2 thoughts on “The Draft WHO PFOS and PFOA Guidelines for Drinking Water Quality”

  1. Thank you Mr. Gorzelnik!
    I am connected to you on LinkedIn (originally via Gary Heald). I read your piece and comments on the WHO public comments request regarding PFAS.

    I recently suffered an illness that required a focus on hydration for me to recover from. Because of that I have been drinking a lot of filtered tap water. Recently. My town (Easton, MA) announced that our water supply has higher than acceptable PFAS. This obviously concerns me deeply. (See link to the announcement below)

    https://www.easton.ma.us/departments/dpw/water_division/pfas_information.php

    Thank you for your work on setting standards for drinking water.!! Without caring and concerned experts like you, I don’t want to think about where we would be in terms of public health.

    Question:
    I use my refrigerator as my drinking water filtration system. Does that filter provide me enough protection? If not what should I be looking at as a reasonably priced protection?
    Also, should I be looking to protect my bathing water as well (whole house)? If so, what type of reasonably priced filtration should I be looking for?

    I appreciate you!!!
    Craig Gardner
    88 Foundry Street
    S. Easton, MA 02375

    e: craig.gardner@verizon.net
    M: 508-287-2673

    1. Hello Mr. Gardner, I sent an email and left a message however, the summary is that “it depends.” I encourage you to check the “resources” tab which has two key links for you:

      https://www.epa.gov/pfas/meaningful-and-achievable-steps-you-can-take-reduce-your-risk – An EPA website about meaningful and achievable steps you can take to reduce PFAS exposure

      https://info.nsf.org/certified/dwtu/ – An NSF website where you can search for certified treatment devices

      The Easton Water Division has installed a self-service filling station at 417 Bay Road to provide water with PFAS levels below 20 ppt for a sum of 6 PFAS. More information about that can be found by calling (508)230-0642 or emailing waterquality@easton.ma.us

      I would like to reiterate that this is not an overnight emergency as the health endpoints tend to be based on the most sensitive subgroup however, the health advisories for PFOS, PFOA, and PFBS are considered applicable to both short-term and chronic risk assessment scenarios because the critical effect identified for these can result from developmental exposure and leads to long-term adverse health effects. Short-term exposure to these PFAS during critical developmental periods may lead to adverse health effects across life stages which is why the HA may be considered for short term exposures. The HA for HFPO-DA is more appropriate for the chronic exposure scenarios than shorter duration exposure scenarios. However, application of the HFPO-DA health advisory to a shorter-term risk assessment scenario would provide a conservative, health protective approach in the absence of other information.

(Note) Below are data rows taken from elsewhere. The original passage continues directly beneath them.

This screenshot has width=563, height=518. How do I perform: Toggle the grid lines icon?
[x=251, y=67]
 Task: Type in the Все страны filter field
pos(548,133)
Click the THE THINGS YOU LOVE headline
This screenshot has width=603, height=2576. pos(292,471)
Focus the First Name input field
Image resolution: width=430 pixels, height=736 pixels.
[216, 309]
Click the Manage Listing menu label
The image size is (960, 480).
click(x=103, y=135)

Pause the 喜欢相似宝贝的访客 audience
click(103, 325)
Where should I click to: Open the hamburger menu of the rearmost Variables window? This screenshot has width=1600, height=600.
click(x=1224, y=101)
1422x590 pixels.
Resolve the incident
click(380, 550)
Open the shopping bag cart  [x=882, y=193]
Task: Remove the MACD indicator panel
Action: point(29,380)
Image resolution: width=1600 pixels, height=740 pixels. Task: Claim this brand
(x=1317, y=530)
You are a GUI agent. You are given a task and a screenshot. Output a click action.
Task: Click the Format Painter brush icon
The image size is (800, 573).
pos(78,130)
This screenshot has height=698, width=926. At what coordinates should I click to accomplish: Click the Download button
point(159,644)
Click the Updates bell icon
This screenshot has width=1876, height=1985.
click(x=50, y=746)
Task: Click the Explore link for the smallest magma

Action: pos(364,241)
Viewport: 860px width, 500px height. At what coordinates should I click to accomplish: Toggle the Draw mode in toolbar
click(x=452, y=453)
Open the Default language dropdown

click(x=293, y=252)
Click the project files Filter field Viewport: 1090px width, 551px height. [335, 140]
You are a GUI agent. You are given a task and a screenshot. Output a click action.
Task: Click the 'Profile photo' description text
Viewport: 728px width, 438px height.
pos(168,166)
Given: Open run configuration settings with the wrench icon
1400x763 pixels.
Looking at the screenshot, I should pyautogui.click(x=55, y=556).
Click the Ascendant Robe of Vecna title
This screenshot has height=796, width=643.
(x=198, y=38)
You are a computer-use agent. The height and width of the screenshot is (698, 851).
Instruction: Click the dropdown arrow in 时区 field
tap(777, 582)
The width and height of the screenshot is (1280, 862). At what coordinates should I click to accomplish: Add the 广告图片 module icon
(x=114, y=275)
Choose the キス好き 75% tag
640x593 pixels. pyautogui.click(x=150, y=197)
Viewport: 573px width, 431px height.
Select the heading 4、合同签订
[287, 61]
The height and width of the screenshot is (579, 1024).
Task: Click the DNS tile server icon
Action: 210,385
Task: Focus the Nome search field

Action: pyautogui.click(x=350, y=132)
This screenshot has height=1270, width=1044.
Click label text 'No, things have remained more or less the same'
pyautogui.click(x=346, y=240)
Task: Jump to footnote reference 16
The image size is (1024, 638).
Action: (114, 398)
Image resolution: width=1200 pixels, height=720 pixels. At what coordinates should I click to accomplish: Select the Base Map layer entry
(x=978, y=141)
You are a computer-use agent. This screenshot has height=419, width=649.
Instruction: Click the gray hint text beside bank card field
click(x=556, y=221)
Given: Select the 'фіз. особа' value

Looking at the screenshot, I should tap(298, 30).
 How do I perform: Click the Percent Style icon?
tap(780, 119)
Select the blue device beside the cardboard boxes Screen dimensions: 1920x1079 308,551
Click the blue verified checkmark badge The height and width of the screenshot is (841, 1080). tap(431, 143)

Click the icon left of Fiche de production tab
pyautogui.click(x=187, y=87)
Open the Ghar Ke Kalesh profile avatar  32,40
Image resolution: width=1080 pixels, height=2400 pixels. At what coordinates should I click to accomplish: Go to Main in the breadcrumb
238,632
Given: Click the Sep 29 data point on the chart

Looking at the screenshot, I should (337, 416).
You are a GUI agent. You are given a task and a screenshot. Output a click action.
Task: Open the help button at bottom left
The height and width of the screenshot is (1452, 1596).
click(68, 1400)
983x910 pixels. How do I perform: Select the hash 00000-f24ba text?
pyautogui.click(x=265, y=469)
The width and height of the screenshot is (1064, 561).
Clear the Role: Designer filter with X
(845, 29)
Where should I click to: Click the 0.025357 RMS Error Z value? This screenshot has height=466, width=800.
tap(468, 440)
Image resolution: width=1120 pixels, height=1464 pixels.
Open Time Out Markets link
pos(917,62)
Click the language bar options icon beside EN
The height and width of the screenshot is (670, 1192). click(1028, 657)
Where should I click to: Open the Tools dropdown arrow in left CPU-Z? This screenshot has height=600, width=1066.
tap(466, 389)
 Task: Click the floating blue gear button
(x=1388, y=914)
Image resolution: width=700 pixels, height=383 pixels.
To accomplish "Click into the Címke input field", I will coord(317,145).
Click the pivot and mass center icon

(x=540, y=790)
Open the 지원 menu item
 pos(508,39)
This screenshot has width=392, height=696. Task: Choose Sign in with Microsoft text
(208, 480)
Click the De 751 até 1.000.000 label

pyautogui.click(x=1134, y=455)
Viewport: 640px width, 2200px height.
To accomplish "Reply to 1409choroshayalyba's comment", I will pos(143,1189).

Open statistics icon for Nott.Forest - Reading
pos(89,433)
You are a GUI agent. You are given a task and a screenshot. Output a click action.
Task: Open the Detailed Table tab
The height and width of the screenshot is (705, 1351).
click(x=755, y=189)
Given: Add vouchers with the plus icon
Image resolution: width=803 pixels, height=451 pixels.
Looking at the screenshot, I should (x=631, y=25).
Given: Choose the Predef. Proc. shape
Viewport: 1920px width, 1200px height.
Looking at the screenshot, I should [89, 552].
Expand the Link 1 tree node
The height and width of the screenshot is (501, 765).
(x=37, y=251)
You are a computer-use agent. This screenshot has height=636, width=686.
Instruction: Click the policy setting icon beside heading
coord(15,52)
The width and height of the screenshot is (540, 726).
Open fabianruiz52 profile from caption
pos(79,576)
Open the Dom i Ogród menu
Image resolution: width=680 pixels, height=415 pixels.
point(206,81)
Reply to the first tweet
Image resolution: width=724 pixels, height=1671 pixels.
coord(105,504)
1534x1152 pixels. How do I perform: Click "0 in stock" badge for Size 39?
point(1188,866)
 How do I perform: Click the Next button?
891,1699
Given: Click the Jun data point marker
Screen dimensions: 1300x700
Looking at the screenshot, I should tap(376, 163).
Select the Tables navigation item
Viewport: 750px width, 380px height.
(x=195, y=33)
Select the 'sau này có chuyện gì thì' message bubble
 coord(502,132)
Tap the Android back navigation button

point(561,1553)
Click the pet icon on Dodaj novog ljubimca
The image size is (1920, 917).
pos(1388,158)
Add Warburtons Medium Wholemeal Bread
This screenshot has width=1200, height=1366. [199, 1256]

      It is unlikely that your refrigerator removes PFAS below the guidance values although there is likely some percent reduction. You generally only need to be concerned about drinking water as there is no dermal contact. The EPA typically assumes some ingestion during showering but for this it does not seem to matter as much.

      Remember these are my thoughts and do not reflect those of my employer.